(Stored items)

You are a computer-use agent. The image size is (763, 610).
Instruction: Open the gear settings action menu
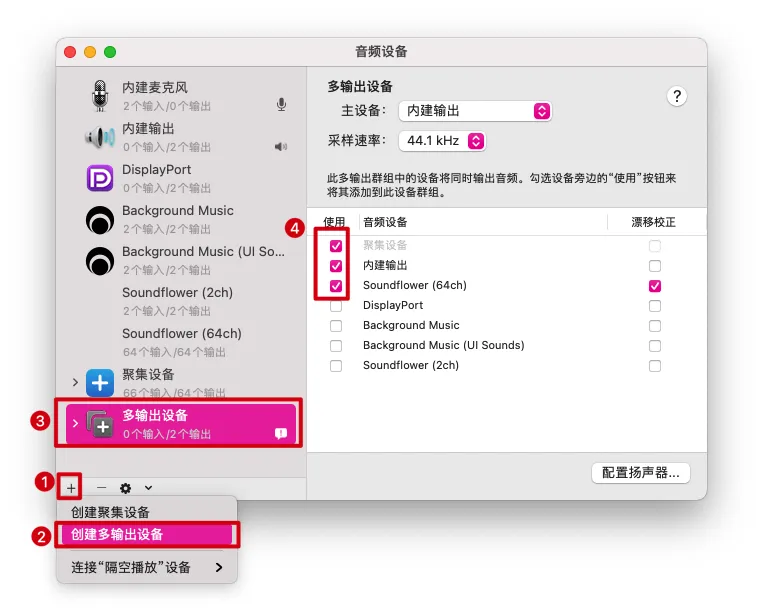coord(126,488)
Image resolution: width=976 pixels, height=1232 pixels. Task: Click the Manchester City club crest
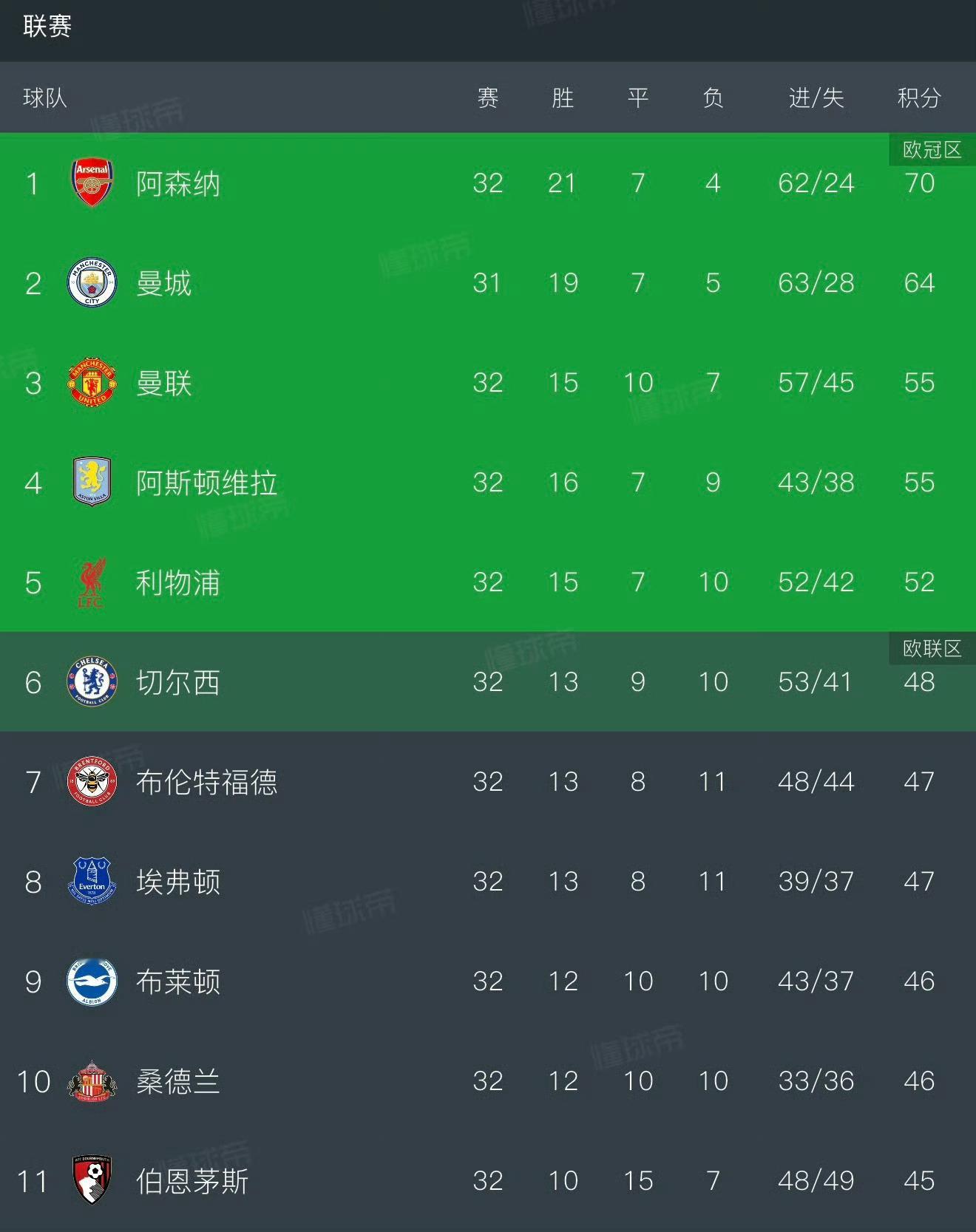pos(92,283)
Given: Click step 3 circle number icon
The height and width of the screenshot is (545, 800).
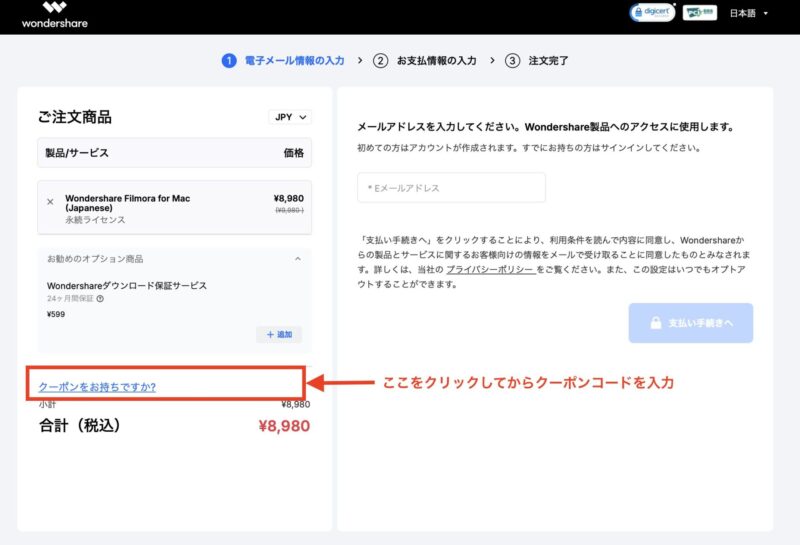Looking at the screenshot, I should [512, 61].
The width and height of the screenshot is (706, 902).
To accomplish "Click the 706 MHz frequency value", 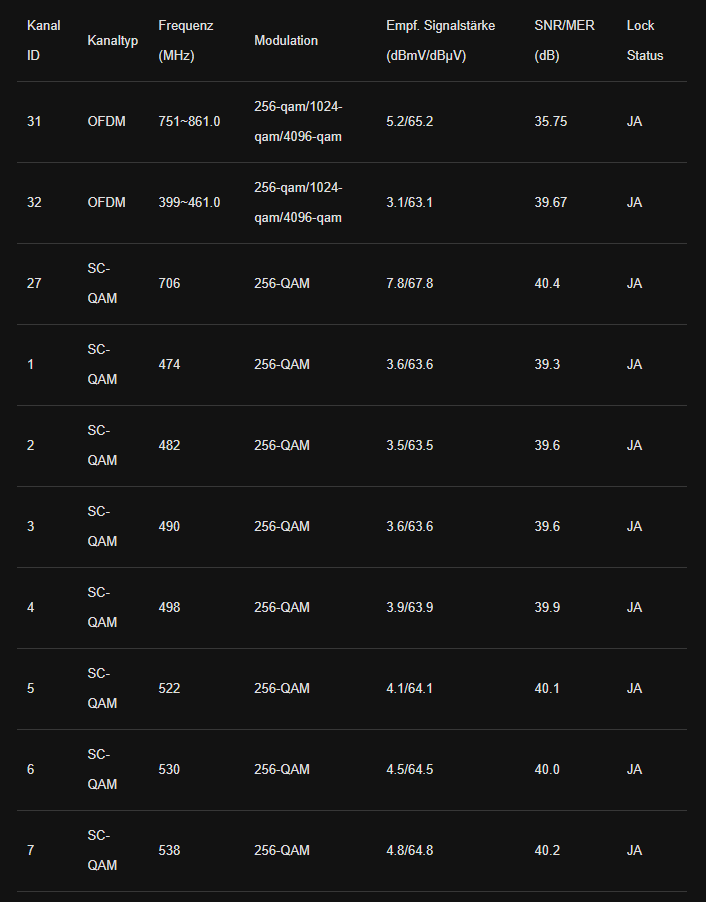I will tap(169, 284).
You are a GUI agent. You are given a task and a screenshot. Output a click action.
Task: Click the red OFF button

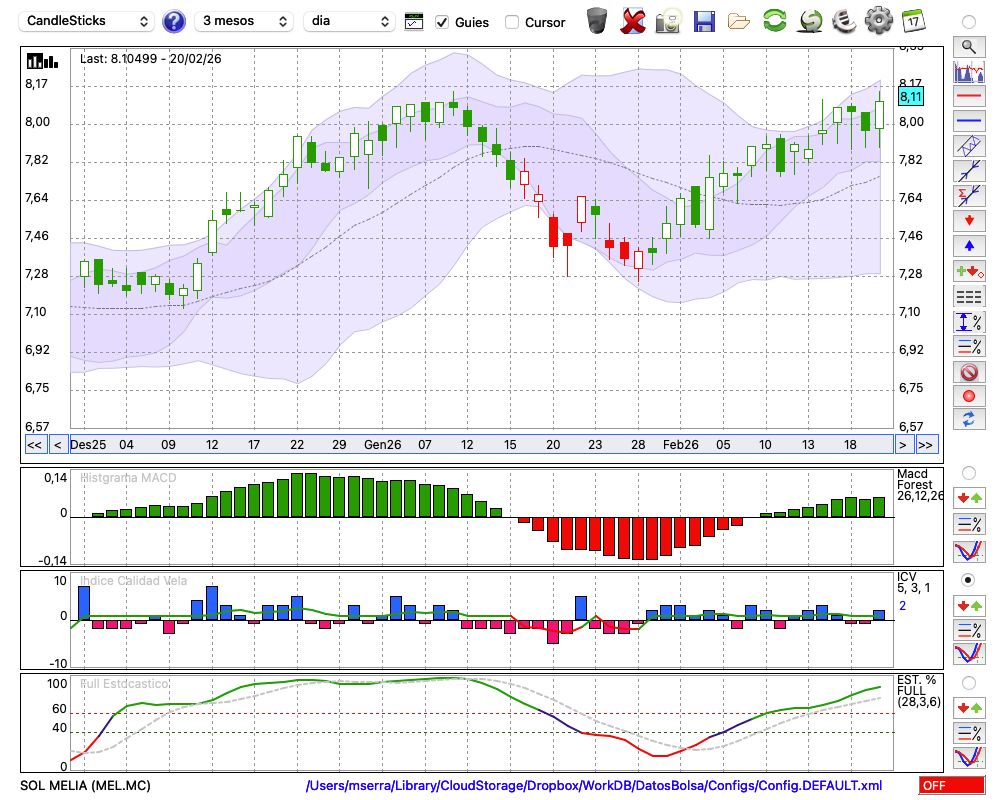coord(951,786)
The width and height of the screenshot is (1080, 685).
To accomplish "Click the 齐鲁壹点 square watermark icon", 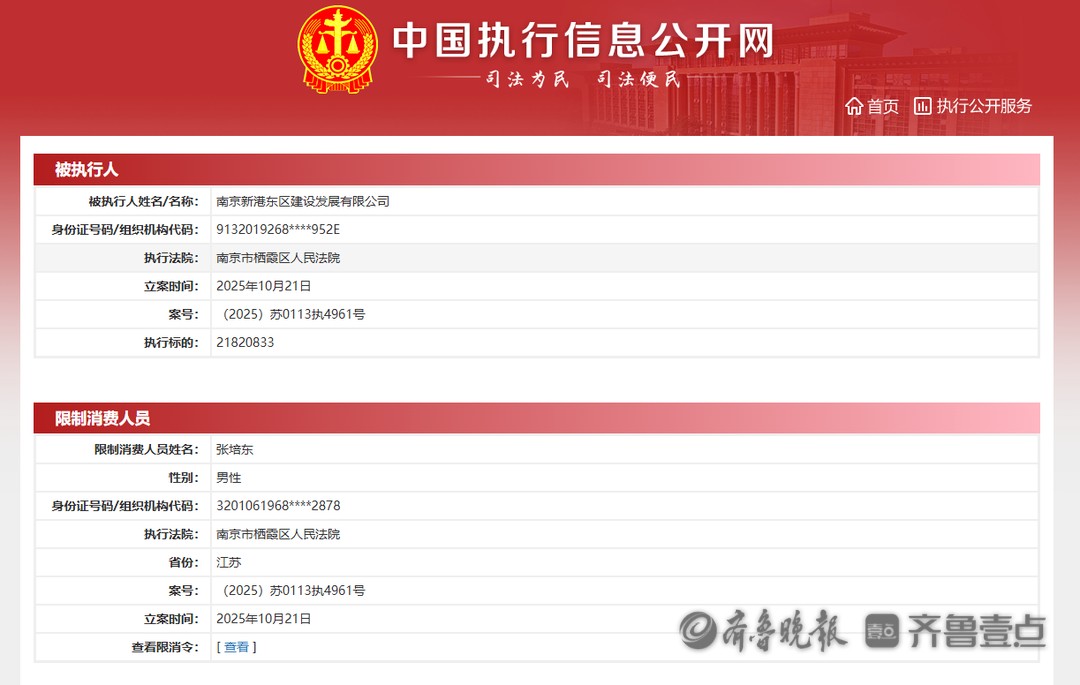I will pyautogui.click(x=882, y=630).
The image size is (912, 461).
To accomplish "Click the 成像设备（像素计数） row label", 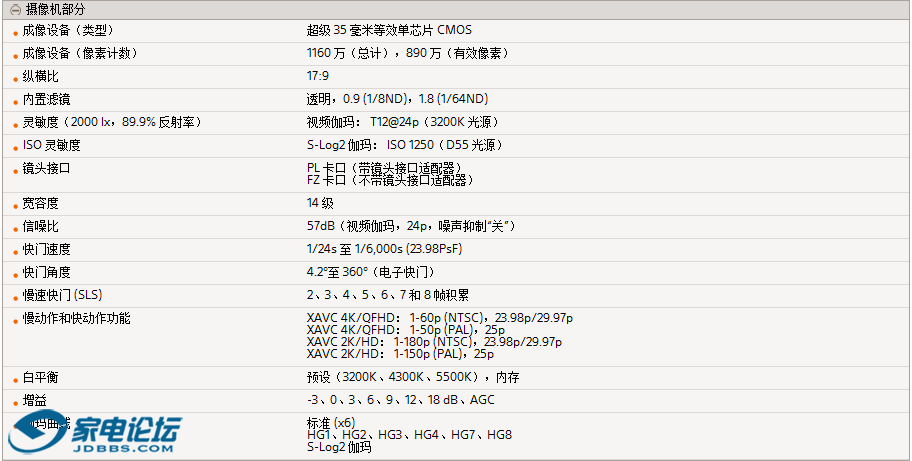I will coord(80,53).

**Exercise goal:**
Count every line in the data where the string "agent" occurs. Give nothing except the number.

**Expected output:**
2